Problem description — Copy out the lines of the material from the one containing "Like Hemant Soren's tweet via the heart icon" through the one containing "pos(732,295)", with both of those lines included, and reproduce them unchanged.

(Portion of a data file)
[BEGIN]
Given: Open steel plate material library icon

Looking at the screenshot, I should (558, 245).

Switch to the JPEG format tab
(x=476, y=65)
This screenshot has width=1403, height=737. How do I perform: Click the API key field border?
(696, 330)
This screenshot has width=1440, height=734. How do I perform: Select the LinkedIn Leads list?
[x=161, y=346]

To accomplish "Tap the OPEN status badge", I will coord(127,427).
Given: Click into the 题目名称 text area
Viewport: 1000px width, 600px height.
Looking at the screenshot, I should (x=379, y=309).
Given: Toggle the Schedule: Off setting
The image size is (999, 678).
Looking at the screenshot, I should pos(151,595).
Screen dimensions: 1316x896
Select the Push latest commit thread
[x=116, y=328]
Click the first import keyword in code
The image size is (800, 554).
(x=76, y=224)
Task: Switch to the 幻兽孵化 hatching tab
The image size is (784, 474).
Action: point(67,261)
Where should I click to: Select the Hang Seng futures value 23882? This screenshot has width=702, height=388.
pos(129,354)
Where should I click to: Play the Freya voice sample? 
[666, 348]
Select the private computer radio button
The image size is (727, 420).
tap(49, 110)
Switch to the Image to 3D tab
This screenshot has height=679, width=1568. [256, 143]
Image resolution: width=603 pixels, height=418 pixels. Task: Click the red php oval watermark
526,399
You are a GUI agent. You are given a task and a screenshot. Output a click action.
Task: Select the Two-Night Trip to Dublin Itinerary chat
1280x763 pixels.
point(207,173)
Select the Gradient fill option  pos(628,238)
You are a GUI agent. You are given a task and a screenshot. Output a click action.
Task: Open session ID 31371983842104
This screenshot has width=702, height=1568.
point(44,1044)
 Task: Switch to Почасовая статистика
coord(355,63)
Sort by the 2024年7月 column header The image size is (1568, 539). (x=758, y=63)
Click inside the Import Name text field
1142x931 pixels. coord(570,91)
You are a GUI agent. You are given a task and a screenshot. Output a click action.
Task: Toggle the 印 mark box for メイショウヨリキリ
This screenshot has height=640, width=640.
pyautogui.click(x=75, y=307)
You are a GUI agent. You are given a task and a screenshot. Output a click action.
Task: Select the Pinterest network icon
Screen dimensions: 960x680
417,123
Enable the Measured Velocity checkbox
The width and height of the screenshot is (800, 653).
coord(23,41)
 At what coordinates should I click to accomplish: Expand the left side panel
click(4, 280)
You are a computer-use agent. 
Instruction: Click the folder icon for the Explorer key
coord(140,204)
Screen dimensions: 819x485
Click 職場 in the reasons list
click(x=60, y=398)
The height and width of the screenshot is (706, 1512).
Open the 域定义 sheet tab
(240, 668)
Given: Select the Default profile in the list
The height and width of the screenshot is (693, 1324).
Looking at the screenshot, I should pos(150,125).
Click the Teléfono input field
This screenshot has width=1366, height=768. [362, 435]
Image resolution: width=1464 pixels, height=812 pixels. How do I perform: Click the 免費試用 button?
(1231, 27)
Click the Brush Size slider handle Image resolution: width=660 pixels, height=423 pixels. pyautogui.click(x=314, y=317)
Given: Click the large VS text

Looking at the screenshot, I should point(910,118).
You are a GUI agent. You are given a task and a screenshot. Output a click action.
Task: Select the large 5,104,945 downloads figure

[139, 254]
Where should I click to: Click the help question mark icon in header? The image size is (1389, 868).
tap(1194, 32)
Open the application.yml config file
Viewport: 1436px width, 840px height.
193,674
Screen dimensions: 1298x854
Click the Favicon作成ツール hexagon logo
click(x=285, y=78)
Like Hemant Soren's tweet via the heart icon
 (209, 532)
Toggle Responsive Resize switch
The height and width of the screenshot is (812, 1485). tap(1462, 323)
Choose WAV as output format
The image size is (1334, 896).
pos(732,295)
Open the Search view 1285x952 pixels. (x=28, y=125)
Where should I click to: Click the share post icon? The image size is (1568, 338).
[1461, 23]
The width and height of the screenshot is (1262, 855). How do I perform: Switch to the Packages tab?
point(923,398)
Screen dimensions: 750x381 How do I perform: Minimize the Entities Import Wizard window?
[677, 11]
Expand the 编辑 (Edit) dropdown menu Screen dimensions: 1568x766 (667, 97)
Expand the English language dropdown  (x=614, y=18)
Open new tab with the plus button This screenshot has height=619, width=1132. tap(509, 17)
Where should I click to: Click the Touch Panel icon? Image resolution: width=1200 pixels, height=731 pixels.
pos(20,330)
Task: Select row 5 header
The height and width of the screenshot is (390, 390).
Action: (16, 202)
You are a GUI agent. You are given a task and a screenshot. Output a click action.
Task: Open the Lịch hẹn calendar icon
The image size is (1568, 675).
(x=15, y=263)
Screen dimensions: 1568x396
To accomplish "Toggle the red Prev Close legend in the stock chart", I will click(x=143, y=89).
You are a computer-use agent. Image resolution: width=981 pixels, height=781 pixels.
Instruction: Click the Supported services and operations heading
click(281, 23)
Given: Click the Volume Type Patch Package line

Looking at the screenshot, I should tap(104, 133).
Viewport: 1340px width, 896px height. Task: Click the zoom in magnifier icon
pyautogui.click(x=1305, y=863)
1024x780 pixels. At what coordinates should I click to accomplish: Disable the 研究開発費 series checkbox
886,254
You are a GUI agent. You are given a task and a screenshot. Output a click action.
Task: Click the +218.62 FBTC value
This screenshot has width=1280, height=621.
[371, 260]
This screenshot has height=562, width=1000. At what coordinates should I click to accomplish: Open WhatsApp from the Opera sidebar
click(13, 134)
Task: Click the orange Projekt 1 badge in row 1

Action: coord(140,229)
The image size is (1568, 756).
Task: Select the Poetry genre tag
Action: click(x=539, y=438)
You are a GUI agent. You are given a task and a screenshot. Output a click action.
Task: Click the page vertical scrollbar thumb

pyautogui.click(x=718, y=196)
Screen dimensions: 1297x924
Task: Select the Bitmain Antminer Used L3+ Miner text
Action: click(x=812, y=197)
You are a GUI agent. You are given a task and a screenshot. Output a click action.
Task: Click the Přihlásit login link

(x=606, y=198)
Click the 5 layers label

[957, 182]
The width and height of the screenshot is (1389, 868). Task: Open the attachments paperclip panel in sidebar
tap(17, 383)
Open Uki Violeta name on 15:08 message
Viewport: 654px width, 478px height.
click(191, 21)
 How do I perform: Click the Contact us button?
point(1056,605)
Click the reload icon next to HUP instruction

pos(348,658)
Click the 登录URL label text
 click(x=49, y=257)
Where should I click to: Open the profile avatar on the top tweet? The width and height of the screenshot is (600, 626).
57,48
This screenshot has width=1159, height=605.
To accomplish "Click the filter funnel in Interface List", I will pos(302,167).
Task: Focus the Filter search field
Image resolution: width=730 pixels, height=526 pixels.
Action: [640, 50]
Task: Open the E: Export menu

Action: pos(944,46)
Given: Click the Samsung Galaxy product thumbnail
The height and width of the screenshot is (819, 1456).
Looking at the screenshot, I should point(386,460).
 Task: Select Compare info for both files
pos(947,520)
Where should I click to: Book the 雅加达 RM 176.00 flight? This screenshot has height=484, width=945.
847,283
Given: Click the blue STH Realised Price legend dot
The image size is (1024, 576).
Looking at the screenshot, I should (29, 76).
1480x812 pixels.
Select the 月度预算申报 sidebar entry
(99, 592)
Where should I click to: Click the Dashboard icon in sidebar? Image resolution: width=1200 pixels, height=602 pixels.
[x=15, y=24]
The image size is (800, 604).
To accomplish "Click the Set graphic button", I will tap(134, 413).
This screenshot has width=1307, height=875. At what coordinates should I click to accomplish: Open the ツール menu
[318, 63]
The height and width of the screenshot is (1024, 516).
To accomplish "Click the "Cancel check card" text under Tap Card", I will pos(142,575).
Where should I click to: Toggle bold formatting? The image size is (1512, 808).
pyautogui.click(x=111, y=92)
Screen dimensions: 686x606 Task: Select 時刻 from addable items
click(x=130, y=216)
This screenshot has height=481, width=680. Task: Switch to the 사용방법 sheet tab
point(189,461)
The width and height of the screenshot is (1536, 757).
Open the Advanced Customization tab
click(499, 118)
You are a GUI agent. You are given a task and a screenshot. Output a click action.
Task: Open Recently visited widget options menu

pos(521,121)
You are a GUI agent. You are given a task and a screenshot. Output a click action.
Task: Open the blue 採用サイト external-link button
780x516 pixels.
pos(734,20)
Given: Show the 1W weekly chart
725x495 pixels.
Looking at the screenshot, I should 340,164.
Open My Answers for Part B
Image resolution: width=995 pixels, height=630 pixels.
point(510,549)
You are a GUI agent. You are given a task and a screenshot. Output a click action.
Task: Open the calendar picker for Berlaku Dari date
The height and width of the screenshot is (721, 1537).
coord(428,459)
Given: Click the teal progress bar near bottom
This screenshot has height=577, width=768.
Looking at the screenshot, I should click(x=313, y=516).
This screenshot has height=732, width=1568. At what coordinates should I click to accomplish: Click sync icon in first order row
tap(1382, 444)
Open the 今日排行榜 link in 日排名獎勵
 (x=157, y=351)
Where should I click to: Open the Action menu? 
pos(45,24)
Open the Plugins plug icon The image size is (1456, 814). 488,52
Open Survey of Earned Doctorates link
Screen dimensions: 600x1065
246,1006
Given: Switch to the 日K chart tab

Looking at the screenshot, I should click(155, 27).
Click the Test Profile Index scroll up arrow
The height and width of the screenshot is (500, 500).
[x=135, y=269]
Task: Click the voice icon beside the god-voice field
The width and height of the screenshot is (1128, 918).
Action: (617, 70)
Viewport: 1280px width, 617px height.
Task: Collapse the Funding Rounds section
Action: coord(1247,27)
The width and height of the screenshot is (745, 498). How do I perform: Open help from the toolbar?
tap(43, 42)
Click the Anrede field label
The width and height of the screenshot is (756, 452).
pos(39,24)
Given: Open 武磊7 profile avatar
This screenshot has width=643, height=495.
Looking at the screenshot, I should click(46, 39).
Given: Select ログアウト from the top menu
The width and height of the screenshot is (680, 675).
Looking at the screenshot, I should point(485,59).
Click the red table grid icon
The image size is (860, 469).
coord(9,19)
[END]
Final result —
Like Hemant Soren's tweet via the heart icon
 (209, 532)
Toggle Responsive Resize switch
The height and width of the screenshot is (812, 1485). tap(1462, 323)
Choose WAV as output format
The image size is (1334, 896).
pos(732,295)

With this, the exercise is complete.